Эмбриология поэзии

D'envelopper ainsi mon corps et mon cerveau

D'un linceul vaporeux et d'un vague tombeau.

Попытайтесь теперь вставить отброшенные варианты на место новых. Никак этого и не сделаешь без скрежета зубовного.

Чаще всего, однако, роды происходят быстрей. Поздние поправки не относятся обыкновенно к самым жизненно существенным клеткам поэтической ткани и образуемого ею поэтического целого. Зачаточное брожение мыслимого слова или мысли, ищущей слов, трудно восстановить, трудно его бывает и приблизительно вообразить. Большей частью ключевые слова, вроде бодлеровского предмогильного зевка vague… (tombeau) или тех, о которых думал Блок, кристаллизуются первыми в предзачаточном броженьп. Порой и целые фразы или стихи готовыми приходят и повторяются множество раз мысленно или вслух, покуда не породят себе подобных или не обретут требуемой ими звукосмысловой среды. В одном из давних уже томов немецкого ученого журнала погребено живое свидетельство на этот счет. К началу века оно относится. Одна литературная лондонская дама[28] [29] на чашку чаю пригласила к себе поэта, мистера Иетса, как она говорит (он еще был молод тогда и полной славы не приобрел). «Лежа в кресле во всю длину и горящими глазами глядя прямо перед собой, он два или три раза, растягивая слова, повторил: «Ряды над рядами, крича несказанное имя» (или: ступень над ступенью; речь, по–видимому, идет об амфитеатре)

Tier above tier, crying the ineffable name

«Мне удалось уговорить его взять ломтик пирожного, но тут же он впал в прежнее состояние и, не отведав его, твердо и громко повторил

Tier above tier, crying the ineffable name

«Какое удовольствие это для него было! Должно быть величайшее в жизни!» Наслаждался он, это верно; обо всем другом забыл; но и несомненно, вместе с тем мучился, искал: ждал отклика этому стиху, прислушивался полусонным сознанием к тому, что в ответ и в помощь этим звукам и словам — трепеща и лепеча и вспыхивая — рождалось.

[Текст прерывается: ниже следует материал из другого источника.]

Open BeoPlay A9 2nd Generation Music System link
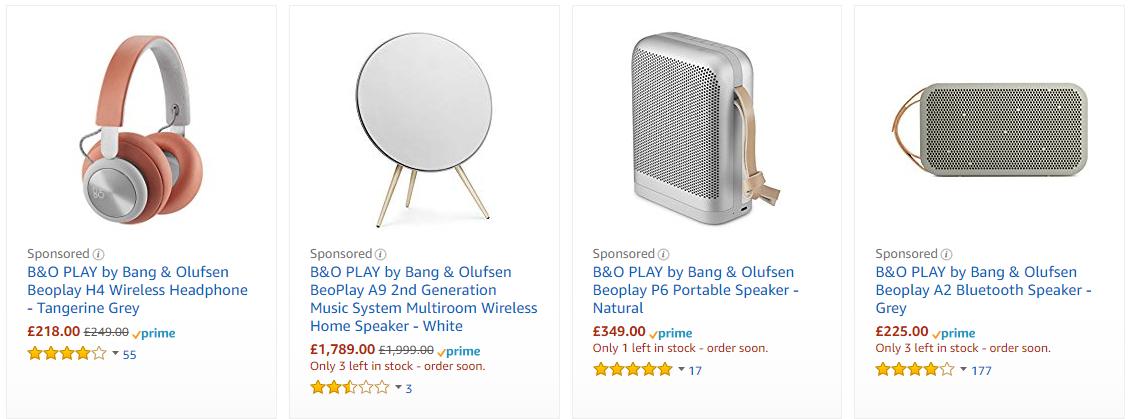 (423, 299)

Могут оказаться и тщетными такие поиски. Или найденный прекрасный стих может найти применение, не найдя, тем не менее, достойных себе спутников (как случилось у Бодлера с его насыщенным сложной музыкой уже упоминавшимся мной двойным оксимороном О fangeuse grandeur! Sublime ignominie!, неожиданно завершающим одну из нелучших — надуманную и трескучую — двадцать пятую «пиесу» его книги). Может явиться счастливый певучий стих и совсем заурядному незадачливому стихотворцу, как явился он некоему (чтобы примеров не столь давних избежать) В. Лебедеву, издавшему в 1835 году альманах «Осенний вечер» и напечатавшему в нем собственное стихотворение «Ничтожность», подражающее в общем «Последней смерти» Баратынского, но где встречается строчка, скорей напоминающая Батюшкова

В безбрежной пустоте небес —

прелестная строчка, с ее тремя ударными и двумя неударяемыми е. Батюш- ковская (из «Тени друга»)

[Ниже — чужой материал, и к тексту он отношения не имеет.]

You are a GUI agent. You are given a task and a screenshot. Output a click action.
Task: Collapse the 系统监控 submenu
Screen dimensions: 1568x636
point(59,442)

В бездонной синеве безоблачных небес

правда, еще лучше; вероятно, она лебедевскую и навеяла; которая, однако, по–другому гармонична, и все‑таки хороша, — как и не снилось другим его стихам. Стихописание обманывает нас: мы сплошь и рядом думаем, что «сочиняем», когда мы всего лишь вспоминаем. Как и бывает, что случай нам подбросит самоцветный камушек, непривычного для нас и вовсе нам ненужного оттенка. Разборчивый ювелир, если и вставит его в ожерелье, то разве что в застежку, незаметно. Ну‑ка, откуда этот стих? На своего сочинителя он во всяком случае не похож. И в свежести, в скромности своей до чего «доходчив» (как нынче говорят) и лиричен:

И свет и грусть. Как быстры ночи!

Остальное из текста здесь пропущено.